There are so many important installations in Savar, some of them are following -

- National Martyrs' Memorial, the national monument of Bangladesh, is set up in Savar in the memory of those who died in the Bangladesh Liberation War of 1971, which brought independence and separated Bangladesh from Pakistan.
- Atomic Energy Research Establishment is a government nuclear research station in Bangladesh and is located in Savar Upazila, Bangladesh. It is under the control of the Bangladesh Atomic Energy Commission and is the largest installation under the commission.
- Dhaka Export Processing Zone (DEPZ) is located in Savar Upazila and was established in 1993.
- Savar is the home of Jahangirnagar University, a public university of Bangladesh, which is known for its scenery and as a destination for Siberian migratory birds during winter.
- Daffodil International University (DIU), a private university, is located in Daffodil Smart City, Birulia, Savar. The university was established in 2002 and later developed its permanent campus in Savar.
- Centre for the Rehabilitation of the Paralysed (CRP), the nation's only specialized rehabilitation hospital, is located in Savar, about 1 kilometer (0.62 mi) from Savar Bazar.
- The 9th infantry division of Bangladesh Army is garrisoned there in Savar Cantonment.
- Army Institute of Business Administration (Army IBA), a business school run by the Bangladesh Army in affiliation with the Bangladesh University of Professionals, is located in Savar Cantonment, Savar, Dhaka.
- Bangladesh Public Administration Training Centre (BPATC), the only training center for the public service commissioned officers in Bangladesh, is located there.
- Bangladesh Betar's employers' residence - Radio Colony and The Transmission Zone with high power transmission setup is situated in Savar.
- The two largest entertainment theme parks of Bangladesh, namely Fantasy Kingdom and Nondon Park, are also located here. The Fantasy Kingdom is situated in Jamgora Bazar, and Nondon Park is situated in Jirani Bazar.

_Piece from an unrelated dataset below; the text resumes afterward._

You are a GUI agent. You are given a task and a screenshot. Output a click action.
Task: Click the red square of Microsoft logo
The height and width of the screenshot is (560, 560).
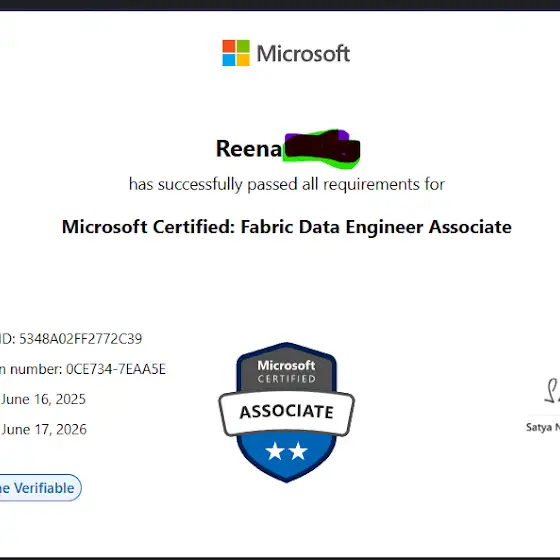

Some other important establishments of Savar are Satellite Ground Receiving Station (Talibabad), Savar Youth Training Centre, etc.

==Administration==
Savar Thana was established in 1912 and was turned into an upazila in 1983.

Savar Upazila is divided into Savar Municipality and 13 union parishads: Aminbazar, Ashulia, Banogram, Bhakurta, Birulia, Dhamsona, Kaundia, Pathalia, Savar, Shimulia, Tetuljhora, and Yearpur. The union parishads are subdivided into 220 mauzas and 380 villages.

Savar Municipality is subdivided into nine wards and 57 mahallas.

The area of the town is 24.1 km2. It had a population of 124,885; male 53.03%, female 46.97%; population density per km2 of 5182. Presently, Savar Upazila is divided into two thanas, one is Savar Main, and the other is Ashulia.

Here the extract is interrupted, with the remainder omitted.